--- Exercise ---
After finding the line with "Task: Select the Brother" in the data below, set down exactly each line through the one with "Open the Zeit-Ereignis dropdown", inclusive, and stop there.

--- Input ---
....

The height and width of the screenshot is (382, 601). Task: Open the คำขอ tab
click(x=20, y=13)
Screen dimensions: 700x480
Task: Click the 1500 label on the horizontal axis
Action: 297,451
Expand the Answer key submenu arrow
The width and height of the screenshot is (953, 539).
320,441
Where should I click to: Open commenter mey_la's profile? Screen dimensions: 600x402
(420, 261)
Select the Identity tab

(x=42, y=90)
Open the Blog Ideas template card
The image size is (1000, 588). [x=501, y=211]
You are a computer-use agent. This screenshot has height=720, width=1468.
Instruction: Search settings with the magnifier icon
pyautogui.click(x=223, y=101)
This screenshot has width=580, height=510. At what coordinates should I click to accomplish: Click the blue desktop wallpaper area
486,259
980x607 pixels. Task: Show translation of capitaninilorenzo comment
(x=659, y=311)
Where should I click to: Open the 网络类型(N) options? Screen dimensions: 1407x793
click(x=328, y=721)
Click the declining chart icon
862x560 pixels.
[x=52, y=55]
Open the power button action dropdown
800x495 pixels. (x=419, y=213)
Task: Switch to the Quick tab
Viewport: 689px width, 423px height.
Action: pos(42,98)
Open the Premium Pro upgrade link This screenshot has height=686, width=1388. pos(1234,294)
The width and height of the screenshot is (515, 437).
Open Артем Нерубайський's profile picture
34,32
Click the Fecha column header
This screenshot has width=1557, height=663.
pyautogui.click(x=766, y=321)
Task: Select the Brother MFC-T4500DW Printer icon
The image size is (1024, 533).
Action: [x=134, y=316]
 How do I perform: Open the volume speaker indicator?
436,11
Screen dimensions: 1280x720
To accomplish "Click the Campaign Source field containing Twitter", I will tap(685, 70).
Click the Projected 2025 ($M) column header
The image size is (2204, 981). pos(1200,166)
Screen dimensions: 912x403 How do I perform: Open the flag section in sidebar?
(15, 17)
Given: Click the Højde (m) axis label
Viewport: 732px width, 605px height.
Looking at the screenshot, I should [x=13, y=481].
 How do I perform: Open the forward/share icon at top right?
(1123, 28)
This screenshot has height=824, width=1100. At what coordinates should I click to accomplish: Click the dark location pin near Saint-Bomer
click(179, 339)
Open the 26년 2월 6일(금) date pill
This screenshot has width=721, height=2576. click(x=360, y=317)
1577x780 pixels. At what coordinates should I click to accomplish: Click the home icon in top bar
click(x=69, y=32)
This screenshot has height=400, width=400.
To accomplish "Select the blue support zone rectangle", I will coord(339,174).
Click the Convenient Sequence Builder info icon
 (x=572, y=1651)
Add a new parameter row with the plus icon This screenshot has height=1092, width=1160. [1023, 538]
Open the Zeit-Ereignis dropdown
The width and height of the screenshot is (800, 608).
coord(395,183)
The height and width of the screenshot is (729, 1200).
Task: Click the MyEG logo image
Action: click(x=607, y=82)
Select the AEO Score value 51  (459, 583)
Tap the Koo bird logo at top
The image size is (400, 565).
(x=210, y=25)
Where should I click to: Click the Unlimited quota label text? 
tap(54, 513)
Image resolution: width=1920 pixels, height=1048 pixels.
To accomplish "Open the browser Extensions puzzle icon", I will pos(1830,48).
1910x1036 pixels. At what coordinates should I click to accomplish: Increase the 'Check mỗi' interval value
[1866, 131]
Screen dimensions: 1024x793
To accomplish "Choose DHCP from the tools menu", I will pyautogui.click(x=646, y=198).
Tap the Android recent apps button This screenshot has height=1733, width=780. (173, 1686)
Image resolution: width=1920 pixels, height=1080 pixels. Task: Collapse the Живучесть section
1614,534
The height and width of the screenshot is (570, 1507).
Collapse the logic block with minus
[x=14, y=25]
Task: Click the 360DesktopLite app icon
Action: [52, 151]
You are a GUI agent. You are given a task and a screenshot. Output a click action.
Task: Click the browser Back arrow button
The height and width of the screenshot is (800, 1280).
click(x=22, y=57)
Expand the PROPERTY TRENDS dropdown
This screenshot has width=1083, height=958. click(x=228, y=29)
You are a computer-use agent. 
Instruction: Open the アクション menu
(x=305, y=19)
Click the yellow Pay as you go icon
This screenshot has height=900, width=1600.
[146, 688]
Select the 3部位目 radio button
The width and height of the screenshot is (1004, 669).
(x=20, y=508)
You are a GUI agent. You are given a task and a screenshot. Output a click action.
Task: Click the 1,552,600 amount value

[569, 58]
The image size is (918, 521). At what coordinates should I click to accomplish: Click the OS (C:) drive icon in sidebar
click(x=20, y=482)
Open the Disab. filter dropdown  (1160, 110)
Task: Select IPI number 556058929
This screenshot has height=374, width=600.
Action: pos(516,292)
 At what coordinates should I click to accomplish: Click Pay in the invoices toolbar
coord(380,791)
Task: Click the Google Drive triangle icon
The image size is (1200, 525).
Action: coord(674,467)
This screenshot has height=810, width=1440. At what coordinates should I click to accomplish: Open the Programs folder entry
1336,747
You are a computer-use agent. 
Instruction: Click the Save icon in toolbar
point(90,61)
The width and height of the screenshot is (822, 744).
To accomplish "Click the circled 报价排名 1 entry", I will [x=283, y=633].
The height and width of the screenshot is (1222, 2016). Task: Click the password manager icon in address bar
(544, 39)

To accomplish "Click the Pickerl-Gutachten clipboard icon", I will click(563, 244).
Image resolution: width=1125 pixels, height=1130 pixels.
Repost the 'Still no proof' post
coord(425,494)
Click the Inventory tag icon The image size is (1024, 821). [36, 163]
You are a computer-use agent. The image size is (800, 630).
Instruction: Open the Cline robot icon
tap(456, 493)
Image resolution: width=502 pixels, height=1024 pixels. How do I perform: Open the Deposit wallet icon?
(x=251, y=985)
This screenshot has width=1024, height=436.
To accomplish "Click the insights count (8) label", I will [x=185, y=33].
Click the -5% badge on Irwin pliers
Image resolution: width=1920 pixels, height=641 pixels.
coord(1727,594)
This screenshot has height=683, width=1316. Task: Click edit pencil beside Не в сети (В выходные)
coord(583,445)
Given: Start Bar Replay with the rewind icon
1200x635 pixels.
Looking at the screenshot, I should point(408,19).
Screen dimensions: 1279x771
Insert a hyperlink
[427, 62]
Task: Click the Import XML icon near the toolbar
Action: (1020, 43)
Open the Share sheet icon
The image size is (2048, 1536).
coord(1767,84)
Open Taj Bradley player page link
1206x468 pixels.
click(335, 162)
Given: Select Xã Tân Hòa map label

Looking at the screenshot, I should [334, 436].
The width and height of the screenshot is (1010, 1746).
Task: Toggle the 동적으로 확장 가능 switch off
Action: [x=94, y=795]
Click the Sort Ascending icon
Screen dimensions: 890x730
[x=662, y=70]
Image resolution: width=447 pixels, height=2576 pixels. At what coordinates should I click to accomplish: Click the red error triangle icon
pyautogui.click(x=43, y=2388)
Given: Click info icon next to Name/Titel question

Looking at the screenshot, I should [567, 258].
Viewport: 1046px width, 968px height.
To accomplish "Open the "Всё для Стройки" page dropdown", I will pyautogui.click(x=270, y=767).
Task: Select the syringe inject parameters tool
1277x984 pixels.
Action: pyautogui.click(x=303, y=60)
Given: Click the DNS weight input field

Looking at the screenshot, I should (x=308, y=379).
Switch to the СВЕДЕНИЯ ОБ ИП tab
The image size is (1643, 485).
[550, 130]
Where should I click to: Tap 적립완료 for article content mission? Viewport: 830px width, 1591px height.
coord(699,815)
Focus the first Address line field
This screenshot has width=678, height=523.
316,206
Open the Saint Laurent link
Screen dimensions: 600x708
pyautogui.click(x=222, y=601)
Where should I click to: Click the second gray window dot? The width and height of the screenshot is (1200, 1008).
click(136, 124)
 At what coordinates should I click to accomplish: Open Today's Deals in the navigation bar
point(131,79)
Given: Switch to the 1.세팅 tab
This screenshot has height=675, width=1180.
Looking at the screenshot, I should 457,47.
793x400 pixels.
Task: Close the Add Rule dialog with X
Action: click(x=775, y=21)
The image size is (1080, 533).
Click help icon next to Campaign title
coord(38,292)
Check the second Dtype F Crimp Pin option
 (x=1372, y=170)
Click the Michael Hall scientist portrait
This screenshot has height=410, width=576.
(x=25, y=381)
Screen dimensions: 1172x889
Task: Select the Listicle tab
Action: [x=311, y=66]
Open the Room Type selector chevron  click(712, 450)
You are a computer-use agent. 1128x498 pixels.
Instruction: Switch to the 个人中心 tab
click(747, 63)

....

--- The answer ---
Task: Select the Brother MFC-T4500DW Printer icon
The image size is (1024, 533).
Action: [x=134, y=316]
 How do I perform: Open the volume speaker indicator?
436,11
Screen dimensions: 1280x720
To accomplish "Click the Campaign Source field containing Twitter", I will tap(685, 70).
Click the Projected 2025 ($M) column header
The image size is (2204, 981). pos(1200,166)
Screen dimensions: 912x403 How do I perform: Open the flag section in sidebar?
(15, 17)
Given: Click the Højde (m) axis label
Viewport: 732px width, 605px height.
Looking at the screenshot, I should [x=13, y=481].
 How do I perform: Open the forward/share icon at top right?
(1123, 28)
This screenshot has height=824, width=1100. At what coordinates should I click to accomplish: Click the dark location pin near Saint-Bomer
click(179, 339)
Open the 26년 2월 6일(금) date pill
This screenshot has width=721, height=2576. click(x=360, y=317)
1577x780 pixels. At what coordinates should I click to accomplish: Click the home icon in top bar
click(x=69, y=32)
This screenshot has height=400, width=400.
To accomplish "Select the blue support zone rectangle", I will coord(339,174).
Click the Convenient Sequence Builder info icon
 (x=572, y=1651)
Add a new parameter row with the plus icon This screenshot has height=1092, width=1160. [1023, 538]
Open the Zeit-Ereignis dropdown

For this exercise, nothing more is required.